Es könne auch nicht mit Zustimmung der zuständigen obersten Landesbehörde eingeführt werden. Dieser Weg sei nur für sog. Zusatzzeichen, die i.d.R. unter einem Verkehrszeichen angebracht werden, eröffnet.

StVO-Verkehrszeichen sind abschließend geregelt

Entgegen der Auffassung des Verwaltungsgerichts sind die Regelungen der StVO über die zulässigen Verkehrszeichen einschließlich der im amtlichen Verkehrszeichenkatalog dargestellten Varianten grundsätzlich abschließend.

Nach dem Wortlaut des § 45 Abs. 4 Halbsatz 1 StVO dürften die Straßenverkehrsbehörden „den Verkehr nur durch Verkehrszeichen und Verkehrseinrichtungen lenken.
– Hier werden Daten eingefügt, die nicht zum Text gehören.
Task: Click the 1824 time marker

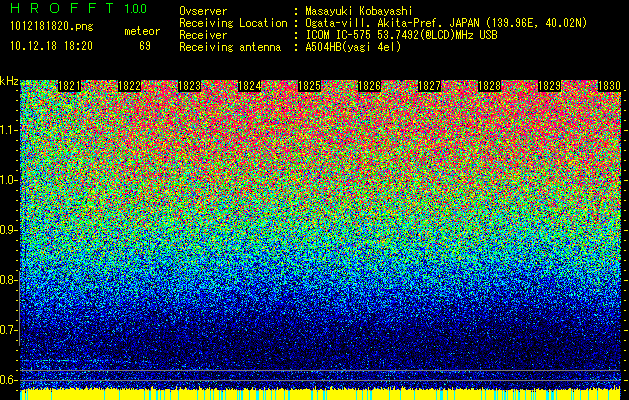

Was unter dem Oberbegriff Verkehrszeichen zu verstehen ist, wird also in der StVO abschließend definiert.

Fazit: Das im amtlichen Verkehrszeichenkatalog nicht vorgesehene Verkehrsschild „Tempo-10-Zone“ ist kein zulässiges Verkehrszeichen.

(OVG Berlin-Brandenburg, Urteil v. 20.11.2019, OVG 1 B 16.17)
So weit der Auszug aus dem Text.